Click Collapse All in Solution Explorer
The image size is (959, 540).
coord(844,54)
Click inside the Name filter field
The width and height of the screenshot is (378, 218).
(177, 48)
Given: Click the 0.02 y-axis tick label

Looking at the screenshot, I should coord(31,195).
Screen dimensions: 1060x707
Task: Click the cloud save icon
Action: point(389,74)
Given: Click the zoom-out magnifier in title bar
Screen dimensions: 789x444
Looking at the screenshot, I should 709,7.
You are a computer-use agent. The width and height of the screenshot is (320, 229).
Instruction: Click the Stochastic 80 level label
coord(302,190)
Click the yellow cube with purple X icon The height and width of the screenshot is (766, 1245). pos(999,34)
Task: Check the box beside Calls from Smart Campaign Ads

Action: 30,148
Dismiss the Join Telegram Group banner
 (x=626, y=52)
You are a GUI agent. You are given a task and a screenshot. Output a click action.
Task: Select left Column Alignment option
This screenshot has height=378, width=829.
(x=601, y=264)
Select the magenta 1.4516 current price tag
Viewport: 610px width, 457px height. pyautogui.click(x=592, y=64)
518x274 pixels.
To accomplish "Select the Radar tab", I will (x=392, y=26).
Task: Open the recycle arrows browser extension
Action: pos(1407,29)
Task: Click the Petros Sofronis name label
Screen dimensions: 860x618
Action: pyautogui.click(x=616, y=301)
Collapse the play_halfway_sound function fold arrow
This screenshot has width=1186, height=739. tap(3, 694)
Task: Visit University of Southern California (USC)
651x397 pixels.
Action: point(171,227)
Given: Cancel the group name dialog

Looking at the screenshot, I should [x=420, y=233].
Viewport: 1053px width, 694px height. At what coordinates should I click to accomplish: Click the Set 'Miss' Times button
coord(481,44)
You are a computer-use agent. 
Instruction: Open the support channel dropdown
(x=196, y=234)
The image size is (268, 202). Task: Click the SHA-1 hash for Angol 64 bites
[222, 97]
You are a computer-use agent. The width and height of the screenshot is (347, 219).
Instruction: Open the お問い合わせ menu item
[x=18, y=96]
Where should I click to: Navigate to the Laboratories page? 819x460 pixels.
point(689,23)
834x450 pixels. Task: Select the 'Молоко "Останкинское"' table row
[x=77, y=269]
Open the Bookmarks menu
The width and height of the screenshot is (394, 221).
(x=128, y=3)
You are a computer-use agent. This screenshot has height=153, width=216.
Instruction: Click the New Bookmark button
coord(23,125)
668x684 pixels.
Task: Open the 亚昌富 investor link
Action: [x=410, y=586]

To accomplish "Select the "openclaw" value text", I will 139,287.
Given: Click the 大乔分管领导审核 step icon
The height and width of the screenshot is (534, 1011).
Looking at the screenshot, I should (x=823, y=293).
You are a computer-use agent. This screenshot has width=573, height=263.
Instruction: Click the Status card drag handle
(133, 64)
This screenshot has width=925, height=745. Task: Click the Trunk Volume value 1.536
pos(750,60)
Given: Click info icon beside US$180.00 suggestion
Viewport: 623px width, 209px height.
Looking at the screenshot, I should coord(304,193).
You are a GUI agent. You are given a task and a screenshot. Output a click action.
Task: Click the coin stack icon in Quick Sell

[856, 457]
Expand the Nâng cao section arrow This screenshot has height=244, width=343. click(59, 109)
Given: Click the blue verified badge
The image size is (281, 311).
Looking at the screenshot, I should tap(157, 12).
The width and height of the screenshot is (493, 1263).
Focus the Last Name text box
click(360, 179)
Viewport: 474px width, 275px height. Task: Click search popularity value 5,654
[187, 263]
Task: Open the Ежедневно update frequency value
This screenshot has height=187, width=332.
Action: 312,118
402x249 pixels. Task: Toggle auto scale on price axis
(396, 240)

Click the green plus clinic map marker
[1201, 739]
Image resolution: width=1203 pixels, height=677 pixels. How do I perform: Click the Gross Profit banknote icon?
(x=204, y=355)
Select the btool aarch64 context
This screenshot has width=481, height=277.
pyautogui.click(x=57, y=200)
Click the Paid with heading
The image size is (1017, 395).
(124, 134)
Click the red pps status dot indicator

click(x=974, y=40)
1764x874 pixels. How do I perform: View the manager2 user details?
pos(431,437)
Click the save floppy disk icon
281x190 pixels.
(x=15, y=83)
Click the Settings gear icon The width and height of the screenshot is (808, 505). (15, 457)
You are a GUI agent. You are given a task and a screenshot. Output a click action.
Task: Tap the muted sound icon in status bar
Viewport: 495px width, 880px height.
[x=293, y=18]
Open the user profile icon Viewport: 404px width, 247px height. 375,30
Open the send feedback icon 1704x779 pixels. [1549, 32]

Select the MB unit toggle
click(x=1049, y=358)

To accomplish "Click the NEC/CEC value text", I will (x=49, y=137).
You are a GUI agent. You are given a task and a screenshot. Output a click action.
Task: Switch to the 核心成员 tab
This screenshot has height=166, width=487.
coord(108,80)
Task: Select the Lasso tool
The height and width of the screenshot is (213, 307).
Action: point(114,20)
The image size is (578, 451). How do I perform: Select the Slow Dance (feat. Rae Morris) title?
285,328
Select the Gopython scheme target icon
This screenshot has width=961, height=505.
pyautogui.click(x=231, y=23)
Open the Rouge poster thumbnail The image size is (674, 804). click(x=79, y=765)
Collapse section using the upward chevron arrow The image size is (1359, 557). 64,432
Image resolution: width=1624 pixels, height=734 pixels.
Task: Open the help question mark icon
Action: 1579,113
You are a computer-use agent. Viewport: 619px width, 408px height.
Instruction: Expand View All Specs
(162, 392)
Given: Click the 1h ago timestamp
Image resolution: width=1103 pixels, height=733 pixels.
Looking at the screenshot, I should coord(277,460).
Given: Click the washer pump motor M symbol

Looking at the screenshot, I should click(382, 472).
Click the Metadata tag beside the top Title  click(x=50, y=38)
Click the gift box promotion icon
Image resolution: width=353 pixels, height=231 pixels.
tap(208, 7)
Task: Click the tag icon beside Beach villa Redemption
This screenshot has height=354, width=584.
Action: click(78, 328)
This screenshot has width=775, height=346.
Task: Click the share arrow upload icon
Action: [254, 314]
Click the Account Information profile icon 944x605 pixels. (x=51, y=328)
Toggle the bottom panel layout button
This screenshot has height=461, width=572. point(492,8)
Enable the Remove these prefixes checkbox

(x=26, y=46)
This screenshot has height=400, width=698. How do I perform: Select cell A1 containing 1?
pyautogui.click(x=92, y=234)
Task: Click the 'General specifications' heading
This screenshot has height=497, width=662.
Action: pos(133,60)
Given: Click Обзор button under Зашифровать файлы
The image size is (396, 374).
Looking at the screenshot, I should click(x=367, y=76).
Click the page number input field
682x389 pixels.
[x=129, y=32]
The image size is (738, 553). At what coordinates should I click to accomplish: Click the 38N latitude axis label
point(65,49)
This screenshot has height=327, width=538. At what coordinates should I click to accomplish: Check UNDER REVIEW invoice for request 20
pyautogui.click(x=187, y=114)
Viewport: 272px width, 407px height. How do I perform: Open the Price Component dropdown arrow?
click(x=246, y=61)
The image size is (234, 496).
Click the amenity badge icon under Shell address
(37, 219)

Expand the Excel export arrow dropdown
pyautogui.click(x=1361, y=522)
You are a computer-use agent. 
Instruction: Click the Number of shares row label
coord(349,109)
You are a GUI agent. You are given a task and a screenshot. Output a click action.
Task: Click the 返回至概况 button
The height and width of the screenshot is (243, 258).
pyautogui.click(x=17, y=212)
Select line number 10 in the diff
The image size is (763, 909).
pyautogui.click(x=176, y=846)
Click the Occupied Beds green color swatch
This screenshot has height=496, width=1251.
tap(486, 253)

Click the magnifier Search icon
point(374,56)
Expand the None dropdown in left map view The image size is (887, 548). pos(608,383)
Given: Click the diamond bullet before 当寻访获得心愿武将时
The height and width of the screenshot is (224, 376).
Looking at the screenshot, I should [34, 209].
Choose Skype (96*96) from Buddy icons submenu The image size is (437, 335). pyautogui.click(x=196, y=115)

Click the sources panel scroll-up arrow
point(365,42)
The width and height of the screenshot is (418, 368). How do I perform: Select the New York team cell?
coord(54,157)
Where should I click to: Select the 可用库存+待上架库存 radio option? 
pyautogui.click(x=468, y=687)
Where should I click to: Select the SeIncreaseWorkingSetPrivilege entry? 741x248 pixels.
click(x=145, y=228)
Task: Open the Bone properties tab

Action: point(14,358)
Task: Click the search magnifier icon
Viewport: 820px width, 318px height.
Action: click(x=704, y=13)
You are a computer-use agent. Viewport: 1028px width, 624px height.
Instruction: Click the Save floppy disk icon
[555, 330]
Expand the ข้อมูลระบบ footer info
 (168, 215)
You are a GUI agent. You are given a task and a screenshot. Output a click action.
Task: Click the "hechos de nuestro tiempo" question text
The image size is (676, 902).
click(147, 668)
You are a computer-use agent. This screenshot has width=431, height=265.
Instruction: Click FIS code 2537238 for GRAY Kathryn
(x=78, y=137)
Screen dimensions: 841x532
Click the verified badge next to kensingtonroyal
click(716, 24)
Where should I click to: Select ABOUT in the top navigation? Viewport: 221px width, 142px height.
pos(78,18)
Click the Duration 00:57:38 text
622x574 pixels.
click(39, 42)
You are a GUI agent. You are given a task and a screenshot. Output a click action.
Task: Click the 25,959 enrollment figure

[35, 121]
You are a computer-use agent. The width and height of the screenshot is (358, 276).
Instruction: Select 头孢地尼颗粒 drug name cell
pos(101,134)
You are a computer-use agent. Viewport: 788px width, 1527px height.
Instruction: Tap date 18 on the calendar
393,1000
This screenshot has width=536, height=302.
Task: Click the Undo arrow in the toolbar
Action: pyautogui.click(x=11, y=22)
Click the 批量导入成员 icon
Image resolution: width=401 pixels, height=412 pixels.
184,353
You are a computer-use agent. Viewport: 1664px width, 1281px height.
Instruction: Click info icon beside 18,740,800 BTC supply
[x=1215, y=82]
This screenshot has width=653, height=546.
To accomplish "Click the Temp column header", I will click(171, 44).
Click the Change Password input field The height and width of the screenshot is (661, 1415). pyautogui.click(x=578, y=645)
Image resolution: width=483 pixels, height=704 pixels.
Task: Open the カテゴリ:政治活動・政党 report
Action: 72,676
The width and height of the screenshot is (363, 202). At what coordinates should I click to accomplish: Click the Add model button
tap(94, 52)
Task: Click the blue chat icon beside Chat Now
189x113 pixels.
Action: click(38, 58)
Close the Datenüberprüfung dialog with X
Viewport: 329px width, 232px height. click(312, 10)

*Task instructions*.
Among the lines above, find those carrying the word "blue" and copy them out.

*Response for this exercise*.
Given: Click the blue verified badge
Task: Click the blue chat icon beside Chat Now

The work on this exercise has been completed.